894. In the period 06/06 Jag Tec entered into 58 sales of which 37 were “broker” deals where Jag Tec exported goods to an EU customer and 21 were “acquisition” deals where Jag Tec purchased from an EU seller and on-sold to UK companies.
895. HMRC visited Jag Tec’s offices on 7 September 2006. The offices consisted of a very small room containing one desk, one computer, one telephone and two cupboards. Apart from Mr Dingwall, Jag Tec’s only other members of staff were Ms Patricia Slater (Company Secretary) and Liz Godfrey (employee). During the visit, Mr Dingwall confirmed that Jag Tec did not have any insurance for the goods being sold and did not have any evidence about how the business was initially funded. He then stated that his customers funded deals by paying for the goods upfront. He confirmed that all the deals in the period 06/06 went through Jag Tec’s FCIB bank account.
896. As noted, Jag Tec’s first VAT return for the period ending 06/06 (which was signed by a Colin Melvyn Wilcox who was not an officer of the company) showed a massive increase in turnover from nil for the previous quarter to £110.2 million. The return disclosed output tax of £9,633,088.15 and EU acquisitions tax was £9,599,576.66. The input tax was £19,228,644.89, resulting in a small payment to HMRC for £4,119.92. Thus, it appears that Jag Tec’s deals in period 06/06 were completed in order to offset each other. An analysis of Jag Tec’s sales and purchases in the 06/06 period showed that Jag Tec in “blocks”. In other words, Jag Tec made a number of acquisitions (i.e. import) deals in which it then sold the goods to a UK purchaser followed by a number of deals in which it bought the goods from a UK supplier and then acted as broker (i.e. exported) selling the goods to an EU customer.

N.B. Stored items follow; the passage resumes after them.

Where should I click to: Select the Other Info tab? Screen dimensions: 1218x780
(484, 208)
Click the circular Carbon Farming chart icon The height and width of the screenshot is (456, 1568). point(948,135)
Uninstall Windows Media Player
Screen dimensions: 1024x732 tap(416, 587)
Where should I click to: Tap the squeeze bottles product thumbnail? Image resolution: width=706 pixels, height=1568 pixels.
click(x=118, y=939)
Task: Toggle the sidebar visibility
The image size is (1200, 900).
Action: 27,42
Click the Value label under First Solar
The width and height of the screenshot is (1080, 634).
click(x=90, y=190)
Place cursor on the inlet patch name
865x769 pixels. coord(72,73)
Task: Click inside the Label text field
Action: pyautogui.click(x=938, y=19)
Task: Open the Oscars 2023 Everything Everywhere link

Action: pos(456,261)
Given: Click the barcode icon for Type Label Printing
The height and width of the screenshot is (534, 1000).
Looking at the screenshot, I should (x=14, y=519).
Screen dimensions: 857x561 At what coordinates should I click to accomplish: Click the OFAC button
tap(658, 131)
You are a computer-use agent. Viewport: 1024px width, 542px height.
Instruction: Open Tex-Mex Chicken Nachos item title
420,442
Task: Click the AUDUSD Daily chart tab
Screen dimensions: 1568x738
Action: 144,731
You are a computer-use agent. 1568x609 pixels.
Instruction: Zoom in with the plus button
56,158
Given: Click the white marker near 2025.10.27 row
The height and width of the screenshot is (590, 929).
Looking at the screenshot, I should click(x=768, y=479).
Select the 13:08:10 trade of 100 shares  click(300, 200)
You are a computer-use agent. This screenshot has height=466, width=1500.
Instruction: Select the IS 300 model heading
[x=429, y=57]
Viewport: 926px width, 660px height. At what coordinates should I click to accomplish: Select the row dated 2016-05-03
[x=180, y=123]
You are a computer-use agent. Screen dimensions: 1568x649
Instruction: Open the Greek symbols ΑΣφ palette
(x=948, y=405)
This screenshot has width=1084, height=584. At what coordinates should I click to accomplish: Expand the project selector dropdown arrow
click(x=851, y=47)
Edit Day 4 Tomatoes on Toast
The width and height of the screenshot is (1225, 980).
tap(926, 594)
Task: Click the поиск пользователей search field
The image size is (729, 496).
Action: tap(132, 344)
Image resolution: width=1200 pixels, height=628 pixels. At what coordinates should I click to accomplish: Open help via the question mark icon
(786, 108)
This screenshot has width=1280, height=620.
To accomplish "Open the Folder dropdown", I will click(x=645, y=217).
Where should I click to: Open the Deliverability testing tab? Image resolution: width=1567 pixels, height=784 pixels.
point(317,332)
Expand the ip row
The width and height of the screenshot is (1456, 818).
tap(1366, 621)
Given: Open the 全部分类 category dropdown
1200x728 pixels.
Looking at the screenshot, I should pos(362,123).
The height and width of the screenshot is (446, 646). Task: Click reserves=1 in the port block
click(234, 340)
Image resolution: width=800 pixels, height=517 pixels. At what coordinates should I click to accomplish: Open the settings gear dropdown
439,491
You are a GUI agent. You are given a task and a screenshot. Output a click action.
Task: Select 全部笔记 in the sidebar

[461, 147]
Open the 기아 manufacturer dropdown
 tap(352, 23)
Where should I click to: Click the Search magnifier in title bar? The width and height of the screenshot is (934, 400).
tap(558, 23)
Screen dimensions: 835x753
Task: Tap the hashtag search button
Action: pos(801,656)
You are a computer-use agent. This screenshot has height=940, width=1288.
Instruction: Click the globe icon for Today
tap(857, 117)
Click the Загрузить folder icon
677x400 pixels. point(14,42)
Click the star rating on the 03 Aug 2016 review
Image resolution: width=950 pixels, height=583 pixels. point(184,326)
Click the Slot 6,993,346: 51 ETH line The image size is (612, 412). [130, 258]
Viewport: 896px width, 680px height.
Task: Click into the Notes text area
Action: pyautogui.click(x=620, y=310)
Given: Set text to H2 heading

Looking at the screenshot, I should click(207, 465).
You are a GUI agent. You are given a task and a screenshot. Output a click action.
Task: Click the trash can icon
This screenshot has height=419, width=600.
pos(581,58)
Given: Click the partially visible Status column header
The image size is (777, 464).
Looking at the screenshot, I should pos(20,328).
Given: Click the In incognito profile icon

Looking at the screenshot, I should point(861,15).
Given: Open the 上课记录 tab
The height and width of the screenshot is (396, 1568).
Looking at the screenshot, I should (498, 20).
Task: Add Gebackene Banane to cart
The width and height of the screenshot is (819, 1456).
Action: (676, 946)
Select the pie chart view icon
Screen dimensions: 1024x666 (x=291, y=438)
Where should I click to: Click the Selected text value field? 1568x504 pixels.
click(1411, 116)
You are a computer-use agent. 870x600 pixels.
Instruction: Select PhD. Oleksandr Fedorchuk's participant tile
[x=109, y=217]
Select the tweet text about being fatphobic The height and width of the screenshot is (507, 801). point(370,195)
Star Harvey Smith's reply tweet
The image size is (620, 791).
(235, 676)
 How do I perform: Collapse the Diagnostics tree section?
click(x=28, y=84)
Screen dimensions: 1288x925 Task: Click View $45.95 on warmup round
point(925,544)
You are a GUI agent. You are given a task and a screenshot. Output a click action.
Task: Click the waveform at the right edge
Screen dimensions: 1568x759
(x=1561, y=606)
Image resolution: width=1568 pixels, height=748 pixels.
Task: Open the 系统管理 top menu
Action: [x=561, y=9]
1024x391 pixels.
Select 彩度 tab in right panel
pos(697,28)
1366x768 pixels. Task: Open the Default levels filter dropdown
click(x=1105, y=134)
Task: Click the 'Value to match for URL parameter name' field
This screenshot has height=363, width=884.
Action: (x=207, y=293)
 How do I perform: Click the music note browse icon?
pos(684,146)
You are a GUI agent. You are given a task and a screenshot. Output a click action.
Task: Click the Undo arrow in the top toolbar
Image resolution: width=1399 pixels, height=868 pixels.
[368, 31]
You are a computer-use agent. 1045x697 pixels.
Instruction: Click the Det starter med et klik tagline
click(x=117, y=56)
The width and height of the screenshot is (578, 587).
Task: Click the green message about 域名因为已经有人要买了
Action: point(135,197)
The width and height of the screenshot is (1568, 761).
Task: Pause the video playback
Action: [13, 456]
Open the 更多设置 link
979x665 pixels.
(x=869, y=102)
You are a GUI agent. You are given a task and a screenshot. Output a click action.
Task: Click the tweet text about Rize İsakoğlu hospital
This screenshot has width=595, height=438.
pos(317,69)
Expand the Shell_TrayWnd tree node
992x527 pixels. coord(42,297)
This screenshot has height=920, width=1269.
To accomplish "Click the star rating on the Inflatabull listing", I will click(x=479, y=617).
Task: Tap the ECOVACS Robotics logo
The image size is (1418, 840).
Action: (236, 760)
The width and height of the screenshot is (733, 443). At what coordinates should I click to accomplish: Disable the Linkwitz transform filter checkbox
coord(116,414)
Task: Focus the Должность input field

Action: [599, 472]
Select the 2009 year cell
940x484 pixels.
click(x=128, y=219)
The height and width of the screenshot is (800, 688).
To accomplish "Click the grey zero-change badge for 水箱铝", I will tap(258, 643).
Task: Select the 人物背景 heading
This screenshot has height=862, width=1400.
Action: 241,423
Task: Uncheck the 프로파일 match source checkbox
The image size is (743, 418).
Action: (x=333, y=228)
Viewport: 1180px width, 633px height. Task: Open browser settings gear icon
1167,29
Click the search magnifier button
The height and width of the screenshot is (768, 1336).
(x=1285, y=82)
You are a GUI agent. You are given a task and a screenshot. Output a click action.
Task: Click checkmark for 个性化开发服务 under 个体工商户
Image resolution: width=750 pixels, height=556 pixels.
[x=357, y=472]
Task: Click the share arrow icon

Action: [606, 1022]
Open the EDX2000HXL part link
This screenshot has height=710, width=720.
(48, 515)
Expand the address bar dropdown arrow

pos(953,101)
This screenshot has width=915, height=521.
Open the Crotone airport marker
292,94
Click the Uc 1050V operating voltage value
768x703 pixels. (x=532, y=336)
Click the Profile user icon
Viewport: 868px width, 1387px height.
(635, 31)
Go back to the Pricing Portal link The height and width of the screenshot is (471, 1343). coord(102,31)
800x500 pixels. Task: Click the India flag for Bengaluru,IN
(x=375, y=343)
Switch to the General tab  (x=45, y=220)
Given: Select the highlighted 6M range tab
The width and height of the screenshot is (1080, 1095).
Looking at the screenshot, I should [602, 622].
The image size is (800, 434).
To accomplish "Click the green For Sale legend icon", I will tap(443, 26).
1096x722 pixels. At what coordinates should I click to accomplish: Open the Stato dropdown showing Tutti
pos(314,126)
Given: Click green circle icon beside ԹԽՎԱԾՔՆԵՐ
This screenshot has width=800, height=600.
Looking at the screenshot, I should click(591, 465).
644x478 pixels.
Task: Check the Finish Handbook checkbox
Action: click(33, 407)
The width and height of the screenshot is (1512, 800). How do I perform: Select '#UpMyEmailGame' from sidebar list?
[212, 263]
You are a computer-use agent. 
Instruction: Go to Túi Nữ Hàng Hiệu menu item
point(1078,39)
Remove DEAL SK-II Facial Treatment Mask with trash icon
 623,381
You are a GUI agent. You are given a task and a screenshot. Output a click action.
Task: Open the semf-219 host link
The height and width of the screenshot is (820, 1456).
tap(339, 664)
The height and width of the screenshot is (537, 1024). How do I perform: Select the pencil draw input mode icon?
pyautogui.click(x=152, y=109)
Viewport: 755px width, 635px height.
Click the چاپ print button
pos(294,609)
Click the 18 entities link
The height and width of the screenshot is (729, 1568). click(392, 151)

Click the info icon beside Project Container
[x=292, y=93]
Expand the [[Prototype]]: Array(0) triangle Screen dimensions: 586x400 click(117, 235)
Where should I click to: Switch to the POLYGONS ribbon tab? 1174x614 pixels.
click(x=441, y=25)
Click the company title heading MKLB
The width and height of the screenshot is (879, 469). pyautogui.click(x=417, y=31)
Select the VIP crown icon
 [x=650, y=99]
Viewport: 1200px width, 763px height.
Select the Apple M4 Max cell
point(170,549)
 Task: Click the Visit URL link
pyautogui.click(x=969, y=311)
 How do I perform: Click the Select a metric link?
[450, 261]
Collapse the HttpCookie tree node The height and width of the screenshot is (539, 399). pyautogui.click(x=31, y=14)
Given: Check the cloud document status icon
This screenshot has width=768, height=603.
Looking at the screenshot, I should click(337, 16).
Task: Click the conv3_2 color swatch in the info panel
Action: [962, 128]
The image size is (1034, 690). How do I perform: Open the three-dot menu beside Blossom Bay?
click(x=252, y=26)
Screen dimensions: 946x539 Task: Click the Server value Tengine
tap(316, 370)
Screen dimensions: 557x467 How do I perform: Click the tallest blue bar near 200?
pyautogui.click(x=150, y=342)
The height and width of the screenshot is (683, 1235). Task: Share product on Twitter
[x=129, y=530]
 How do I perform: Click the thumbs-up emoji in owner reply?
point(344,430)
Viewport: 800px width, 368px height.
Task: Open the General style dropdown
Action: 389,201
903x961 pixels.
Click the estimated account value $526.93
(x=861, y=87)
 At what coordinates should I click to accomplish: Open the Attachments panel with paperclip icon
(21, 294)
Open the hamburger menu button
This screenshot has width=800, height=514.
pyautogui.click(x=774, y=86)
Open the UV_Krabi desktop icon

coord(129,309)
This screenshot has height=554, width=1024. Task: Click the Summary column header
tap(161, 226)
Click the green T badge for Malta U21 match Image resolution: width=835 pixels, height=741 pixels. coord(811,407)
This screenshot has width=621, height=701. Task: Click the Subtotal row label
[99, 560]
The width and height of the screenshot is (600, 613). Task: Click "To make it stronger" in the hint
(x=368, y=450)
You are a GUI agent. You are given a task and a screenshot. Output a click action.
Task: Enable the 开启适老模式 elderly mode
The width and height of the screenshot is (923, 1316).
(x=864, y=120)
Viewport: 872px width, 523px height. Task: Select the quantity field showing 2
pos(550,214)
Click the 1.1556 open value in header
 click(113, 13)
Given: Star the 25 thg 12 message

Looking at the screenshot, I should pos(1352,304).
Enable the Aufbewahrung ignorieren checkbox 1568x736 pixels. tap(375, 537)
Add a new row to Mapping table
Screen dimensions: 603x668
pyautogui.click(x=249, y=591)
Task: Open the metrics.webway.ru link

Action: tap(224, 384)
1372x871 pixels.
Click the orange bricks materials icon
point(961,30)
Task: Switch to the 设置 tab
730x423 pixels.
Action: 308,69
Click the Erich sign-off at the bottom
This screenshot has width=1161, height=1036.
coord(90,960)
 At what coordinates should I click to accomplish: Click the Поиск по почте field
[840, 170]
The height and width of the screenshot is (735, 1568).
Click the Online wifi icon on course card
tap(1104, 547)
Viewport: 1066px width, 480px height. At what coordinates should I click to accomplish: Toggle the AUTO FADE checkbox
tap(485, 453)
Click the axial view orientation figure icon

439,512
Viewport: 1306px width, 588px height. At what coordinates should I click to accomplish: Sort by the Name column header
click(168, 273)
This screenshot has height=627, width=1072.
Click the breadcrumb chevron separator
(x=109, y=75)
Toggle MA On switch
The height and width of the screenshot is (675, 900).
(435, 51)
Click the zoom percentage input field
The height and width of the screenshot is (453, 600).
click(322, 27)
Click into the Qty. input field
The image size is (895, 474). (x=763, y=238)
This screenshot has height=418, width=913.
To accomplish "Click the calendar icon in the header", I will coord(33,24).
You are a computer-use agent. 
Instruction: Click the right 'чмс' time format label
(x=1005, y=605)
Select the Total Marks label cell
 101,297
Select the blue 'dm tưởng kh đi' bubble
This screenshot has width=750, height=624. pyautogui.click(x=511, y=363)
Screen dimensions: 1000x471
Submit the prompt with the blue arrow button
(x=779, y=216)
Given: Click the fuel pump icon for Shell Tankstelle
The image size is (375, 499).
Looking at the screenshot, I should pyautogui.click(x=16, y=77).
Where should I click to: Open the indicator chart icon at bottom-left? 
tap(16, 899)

897. Moreover, in May 2006 Jag Tec’s trading was confined to the period 24 – 31 May and its trading for June 2006 took place between 26 – 30 June. In other words, trading was confined to short but frenetic bursts of activity at the end of each month.
898. Jag Tec organised its affairs in such a way that the outputs for the 06/06 period were split at 49.94% standard rated for VAT (at the then standard rate of 17.5%) and 50.06% zero rated. The value of the goods acquired by Jag Tec and subsequently sold were offset by the value of goods sold to the EU by Jag Tec in its broker deals.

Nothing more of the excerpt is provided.